--- START ---

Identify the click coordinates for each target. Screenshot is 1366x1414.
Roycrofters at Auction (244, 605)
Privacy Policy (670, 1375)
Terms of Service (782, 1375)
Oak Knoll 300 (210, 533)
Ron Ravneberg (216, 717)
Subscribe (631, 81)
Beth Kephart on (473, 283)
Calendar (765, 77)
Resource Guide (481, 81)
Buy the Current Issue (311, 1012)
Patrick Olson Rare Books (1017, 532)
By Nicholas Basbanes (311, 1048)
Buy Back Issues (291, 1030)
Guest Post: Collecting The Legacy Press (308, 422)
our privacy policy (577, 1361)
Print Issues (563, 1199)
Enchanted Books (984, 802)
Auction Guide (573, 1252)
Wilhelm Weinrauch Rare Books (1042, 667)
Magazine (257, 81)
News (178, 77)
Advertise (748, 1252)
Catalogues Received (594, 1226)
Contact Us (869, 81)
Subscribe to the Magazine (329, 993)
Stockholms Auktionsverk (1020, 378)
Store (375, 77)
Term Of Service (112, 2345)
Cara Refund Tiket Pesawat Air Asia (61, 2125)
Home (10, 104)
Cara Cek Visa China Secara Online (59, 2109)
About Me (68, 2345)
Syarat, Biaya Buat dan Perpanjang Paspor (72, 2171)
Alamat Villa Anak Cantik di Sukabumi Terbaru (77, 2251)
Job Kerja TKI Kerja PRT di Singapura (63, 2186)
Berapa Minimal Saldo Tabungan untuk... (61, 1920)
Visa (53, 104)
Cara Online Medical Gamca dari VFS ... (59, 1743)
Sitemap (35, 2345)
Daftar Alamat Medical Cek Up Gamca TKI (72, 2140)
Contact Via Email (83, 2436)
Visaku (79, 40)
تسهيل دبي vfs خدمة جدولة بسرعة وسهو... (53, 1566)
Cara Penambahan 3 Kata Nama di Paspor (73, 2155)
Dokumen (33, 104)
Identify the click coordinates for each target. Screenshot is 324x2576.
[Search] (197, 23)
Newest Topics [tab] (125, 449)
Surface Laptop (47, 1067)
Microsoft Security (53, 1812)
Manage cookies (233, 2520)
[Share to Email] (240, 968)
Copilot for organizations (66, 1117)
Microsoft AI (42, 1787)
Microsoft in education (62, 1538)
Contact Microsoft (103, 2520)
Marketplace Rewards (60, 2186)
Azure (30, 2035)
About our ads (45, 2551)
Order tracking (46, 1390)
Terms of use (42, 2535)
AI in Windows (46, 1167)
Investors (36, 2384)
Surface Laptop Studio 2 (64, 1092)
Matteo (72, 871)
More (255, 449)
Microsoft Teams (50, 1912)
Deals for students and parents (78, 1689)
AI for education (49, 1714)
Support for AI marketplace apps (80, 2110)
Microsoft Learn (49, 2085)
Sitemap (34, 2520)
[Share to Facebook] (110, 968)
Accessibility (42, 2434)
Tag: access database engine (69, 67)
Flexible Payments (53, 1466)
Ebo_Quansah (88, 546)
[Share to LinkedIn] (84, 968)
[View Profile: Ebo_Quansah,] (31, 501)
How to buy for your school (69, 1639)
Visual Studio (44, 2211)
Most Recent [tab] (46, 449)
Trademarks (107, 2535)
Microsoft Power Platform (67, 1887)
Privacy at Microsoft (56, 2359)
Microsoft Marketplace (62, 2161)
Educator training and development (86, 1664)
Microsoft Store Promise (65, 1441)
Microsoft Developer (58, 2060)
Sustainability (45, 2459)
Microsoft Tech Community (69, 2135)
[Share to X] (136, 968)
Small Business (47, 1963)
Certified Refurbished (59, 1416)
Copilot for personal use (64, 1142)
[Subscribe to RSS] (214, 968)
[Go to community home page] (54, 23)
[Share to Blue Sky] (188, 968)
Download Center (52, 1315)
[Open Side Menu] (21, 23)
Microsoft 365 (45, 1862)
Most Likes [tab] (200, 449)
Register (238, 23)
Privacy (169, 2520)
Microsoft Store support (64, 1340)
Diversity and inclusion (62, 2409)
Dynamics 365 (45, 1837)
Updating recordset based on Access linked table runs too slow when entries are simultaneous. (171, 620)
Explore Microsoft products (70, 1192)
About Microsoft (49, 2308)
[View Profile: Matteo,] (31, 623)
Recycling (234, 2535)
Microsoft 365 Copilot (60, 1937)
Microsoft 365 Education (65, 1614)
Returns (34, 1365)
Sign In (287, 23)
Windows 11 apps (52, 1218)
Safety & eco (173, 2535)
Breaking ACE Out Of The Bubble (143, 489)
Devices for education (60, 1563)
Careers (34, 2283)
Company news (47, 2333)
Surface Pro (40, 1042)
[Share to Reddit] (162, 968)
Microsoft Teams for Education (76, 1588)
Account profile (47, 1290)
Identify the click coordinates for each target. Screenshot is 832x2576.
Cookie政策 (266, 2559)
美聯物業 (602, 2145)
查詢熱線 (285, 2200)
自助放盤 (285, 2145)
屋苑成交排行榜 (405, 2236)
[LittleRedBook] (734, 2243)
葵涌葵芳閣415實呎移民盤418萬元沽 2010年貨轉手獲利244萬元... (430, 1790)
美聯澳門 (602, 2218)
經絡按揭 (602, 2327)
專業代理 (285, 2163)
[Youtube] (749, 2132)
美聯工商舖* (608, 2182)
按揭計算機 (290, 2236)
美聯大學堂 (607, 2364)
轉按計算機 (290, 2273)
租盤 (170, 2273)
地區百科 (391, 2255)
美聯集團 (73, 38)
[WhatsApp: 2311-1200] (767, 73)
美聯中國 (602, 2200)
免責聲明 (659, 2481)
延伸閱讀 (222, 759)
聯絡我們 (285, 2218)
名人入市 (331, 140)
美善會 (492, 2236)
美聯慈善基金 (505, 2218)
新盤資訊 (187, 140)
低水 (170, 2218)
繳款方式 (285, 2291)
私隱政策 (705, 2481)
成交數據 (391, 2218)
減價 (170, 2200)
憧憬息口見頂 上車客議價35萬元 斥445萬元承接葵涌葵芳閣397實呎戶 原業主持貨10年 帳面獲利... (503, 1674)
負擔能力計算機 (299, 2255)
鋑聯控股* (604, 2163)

--- END ---

▸ **EXERCISE GOAL**
Restate the data above word for word, omitting nothing.

▸ **WRITTEN ANSWER**
Identify the click coordinates for each target. Screenshot is 1366x1414.
Roycrofters at Auction (244, 605)
Privacy Policy (670, 1375)
Terms of Service (782, 1375)
Oak Knoll 300 (210, 533)
Ron Ravneberg (216, 717)
Subscribe (631, 81)
Beth Kephart on (473, 283)
Calendar (765, 77)
Resource Guide (481, 81)
Buy the Current Issue (311, 1012)
Patrick Olson Rare Books (1017, 532)
By Nicholas Basbanes (311, 1048)
Buy Back Issues (291, 1030)
Guest Post: Collecting The Legacy Press (308, 422)
our privacy policy (577, 1361)
Print Issues (563, 1199)
Enchanted Books (984, 802)
Auction Guide (573, 1252)
Wilhelm Weinrauch Rare Books (1042, 667)
Magazine (257, 81)
News (178, 77)
Advertise (748, 1252)
Catalogues Received (594, 1226)
Contact Us (869, 81)
Subscribe to the Magazine (329, 993)
Stockholms Auktionsverk (1020, 378)
Store (375, 77)
Term Of Service (112, 2345)
Cara Refund Tiket Pesawat Air Asia (61, 2125)
Home (10, 104)
Cara Cek Visa China Secara Online (59, 2109)
About Me (68, 2345)
Syarat, Biaya Buat dan Perpanjang Paspor (72, 2171)
Alamat Villa Anak Cantik di Sukabumi Terbaru (77, 2251)
Job Kerja TKI Kerja PRT di Singapura (63, 2186)
Berapa Minimal Saldo Tabungan untuk... (61, 1920)
Visa (53, 104)
Cara Online Medical Gamca dari VFS ... (59, 1743)
Sitemap (35, 2345)
Daftar Alamat Medical Cek Up Gamca TKI (72, 2140)
Contact Via Email (83, 2436)
Visaku (79, 40)
تسهيل دبي vfs خدمة جدولة بسرعة وسهو... (53, 1566)
Cara Penambahan 3 Kata Nama di Paspor (73, 2155)
Dokumen (33, 104)
Identify the click coordinates for each target. Screenshot is 324x2576.
[Search] (197, 23)
Newest Topics [tab] (125, 449)
Surface Laptop (47, 1067)
Microsoft Security (53, 1812)
Manage cookies (233, 2520)
[Share to Email] (240, 968)
Copilot for organizations (66, 1117)
Microsoft AI (42, 1787)
Microsoft in education (62, 1538)
Contact Microsoft (103, 2520)
Marketplace Rewards (60, 2186)
Azure (30, 2035)
About our ads (45, 2551)
Order tracking (46, 1390)
Terms of use (42, 2535)
AI in Windows (46, 1167)
Investors (36, 2384)
Surface Laptop Studio 2 (64, 1092)
Matteo (72, 871)
More (255, 449)
Microsoft Teams (50, 1912)
Deals for students and parents (78, 1689)
AI for education (49, 1714)
Support for AI marketplace apps (80, 2110)
Microsoft Learn (49, 2085)
Sitemap (34, 2520)
[Share to Facebook] (110, 968)
Accessibility (42, 2434)
Tag: access database engine (69, 67)
Flexible Payments (53, 1466)
Ebo_Quansah (88, 546)
[Share to LinkedIn] (84, 968)
[View Profile: Ebo_Quansah,] (31, 501)
How to buy for your school (69, 1639)
Visual Studio (44, 2211)
Most Recent [tab] (46, 449)
Trademarks (107, 2535)
Microsoft Power Platform (67, 1887)
Privacy at Microsoft (56, 2359)
Microsoft Marketplace (62, 2161)
Educator training and development (86, 1664)
Microsoft Store Promise (65, 1441)
Microsoft Developer (58, 2060)
Sustainability (45, 2459)
Microsoft Tech Community (69, 2135)
[Share to X] (136, 968)
Small Business (47, 1963)
Certified Refurbished (59, 1416)
Copilot for personal use (64, 1142)
[Subscribe to RSS] (214, 968)
[Go to community home page] (54, 23)
[Share to Blue Sky] (188, 968)
Download Center (52, 1315)
[Open Side Menu] (21, 23)
Microsoft 365 (45, 1862)
Most Likes [tab] (200, 449)
Register (238, 23)
Privacy (169, 2520)
Microsoft Store support (64, 1340)
Diversity and inclusion (62, 2409)
Dynamics 365 (45, 1837)
Updating recordset based on Access linked table runs too slow when entries are simultaneous. (171, 620)
Explore Microsoft products (70, 1192)
About Microsoft (49, 2308)
[View Profile: Matteo,] (31, 623)
Recycling (234, 2535)
Microsoft 365 Copilot (60, 1937)
Microsoft 365 Education (65, 1614)
Returns (34, 1365)
Sign In (287, 23)
Windows 11 apps (52, 1218)
Safety & eco (173, 2535)
Breaking ACE Out Of The Bubble (143, 489)
Devices for education (60, 1563)
Careers (34, 2283)
Company news (47, 2333)
Surface Pro (40, 1042)
[Share to Reddit] (162, 968)
Microsoft Teams for Education (76, 1588)
Account profile (47, 1290)
Identify the click coordinates for each target. Screenshot is 832x2576.
Cookie政策 (266, 2559)
美聯物業 (602, 2145)
查詢熱線 (285, 2200)
自助放盤 (285, 2145)
屋苑成交排行榜 (405, 2236)
[LittleRedBook] (734, 2243)
葵涌葵芳閣415實呎移民盤418萬元沽 2010年貨轉手獲利244萬元... (430, 1790)
美聯澳門 (602, 2218)
經絡按揭 (602, 2327)
專業代理 (285, 2163)
[Youtube] (749, 2132)
美聯工商舖* (608, 2182)
按揭計算機 (290, 2236)
美聯大學堂 (607, 2364)
轉按計算機 (290, 2273)
租盤 (170, 2273)
地區百科 (391, 2255)
美聯集團 (73, 38)
[WhatsApp: 2311-1200] (767, 73)
美聯中國 (602, 2200)
免責聲明 (659, 2481)
延伸閱讀 (222, 759)
聯絡我們 (285, 2218)
名人入市 (331, 140)
美善會 (492, 2236)
美聯慈善基金 (505, 2218)
新盤資訊 (187, 140)
低水 (170, 2218)
繳款方式 (285, 2291)
私隱政策 (705, 2481)
成交數據 (391, 2218)
減價 (170, 2200)
憧憬息口見頂 上車客議價35萬元 斥445萬元承接葵涌葵芳閣397實呎戶 原業主持貨10年 帳面獲利... (503, 1674)
負擔能力計算機 (299, 2255)
鋑聯控股* (604, 2163)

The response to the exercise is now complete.